When about to tell Jenifer about his punishment, Simly, Becker's favorite Briefer calls Becker in for a Mission. He along with the Octogenarian, Shahzad Hassan and Jelani Blaque are called in as a second team to find a missing train of Thought that was supposed to supply The World with enough Thought for the next six weeks. When Thought was first discovered, it was debated on how it should be used. Some felt the Raw Thought should be given directly to the people of the World while others felt it should be processed first. It was decided for Raw Thought to be given to people in The World so they can think for themselves. However, without Thought to keep emotions such as Jealousy and Anger in, the Unthinkable could occur causing mass destruction to The World. The first team consisted of Li Po, Casey Lake, Lisa Simms and Greg the Journeyman, but they went missing when a sudden bright light appeared.

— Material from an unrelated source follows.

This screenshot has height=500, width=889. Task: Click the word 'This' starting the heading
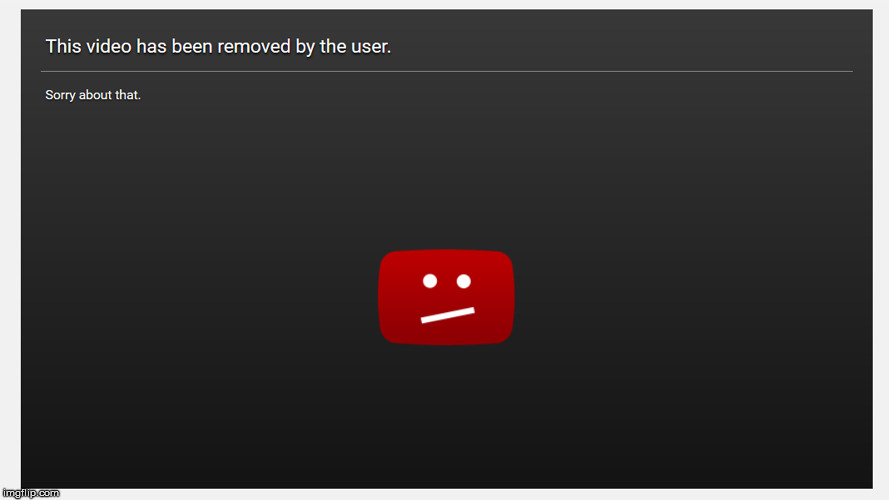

The second team go into The Middle of Nowhere in hope of finding the Train and if possible, rescuing the missing Fixers of the first team. The team first makes a pit stop at Seemsberia, the prison in The Seems where Blaque asks Thibadeau, a previous member of the Tide a few questions. The Tide is an organization trying to overthrow the current order of The Seems. Meanwhile the team manages to find Lisa Simms and Greg the Journeyman, but Li Po and Casey Lake are still missing.

Meanwhile, in The Seems, The Tide has taken over many major departments of The Seems and even Seemsberia. To rescue The Seems, Freck reveals he is a double agent for The Seems and gets the help of the Glitches in exchange for a place to live. The Glitches succeed in destroying The Tide and recapture The Seems, but the Unthinkable is about to occur. All the extra Thought was used during the siege to The Seems.

In the Middle of Nowhere, the team along with Casey Lake has found the lost Train of Thought. However, the natives of the Middle of Nowhere have trapped all the Fixers except Becker who is trying to get the train back to The Seems. With the so little time left before the Unthinkable occurs, Becker has no choice to use the In-Betweener, an automated freight line previously used to pile wares. Becker succeeds, but is lost when the Train crashes into the entrance of the In-Betweener. With the Thought delivered and The Tide defeated, the Unthinkable does not occur.

Two days later, Freck is cleared of all charges by the new Second in Command, Samuel Hightower, who is also Triton, leader of The Tide. Despite wanting to recreate The World, he now feels that The World will now grow into a new place after all that happened in the last few days.

In the epilogue, Becker finds himself swimming through an ocean and finally arriving on a beach. On the beach, he meets Li Po, the only Fixer in the first team never to be found. Po talks although his Vow of Silence prevented him before. Becker suddenly realizes he is in A Better Place, where people go when they die.

==Critical reception==
The Lost Train of Thought was mainly well received by reviewers. One reviewer criticized the book complaining how "Readers need to really invest all their energies into keeping track of this alternate universe while at the same time possessing enough experiences with language and idioms to get their double meanings in an instant while whizzing through the action." In the end, the reviewer felt that some readers may like the book, but not many. Another review was more positive. The reviewer says the book "has it all: adventure, action, charm, humor." Although they liked the book, they felt the first two books were better.